**DATA EXCERPTS:**
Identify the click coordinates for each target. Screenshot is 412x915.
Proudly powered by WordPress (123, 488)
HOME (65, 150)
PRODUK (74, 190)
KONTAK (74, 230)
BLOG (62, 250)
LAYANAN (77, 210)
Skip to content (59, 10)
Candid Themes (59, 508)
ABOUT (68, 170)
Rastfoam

**AIM OF THE TASK:** Copy out the material above in full.

**SOLUTION TO THIS PROBLEM:**
Identify the click coordinates for each target. Screenshot is 412x915.
Proudly powered by WordPress (123, 488)
HOME (65, 150)
PRODUK (74, 190)
KONTAK (74, 230)
BLOG (62, 250)
LAYANAN (77, 210)
Skip to content (59, 10)
Candid Themes (59, 508)
ABOUT (68, 170)
Rastfoam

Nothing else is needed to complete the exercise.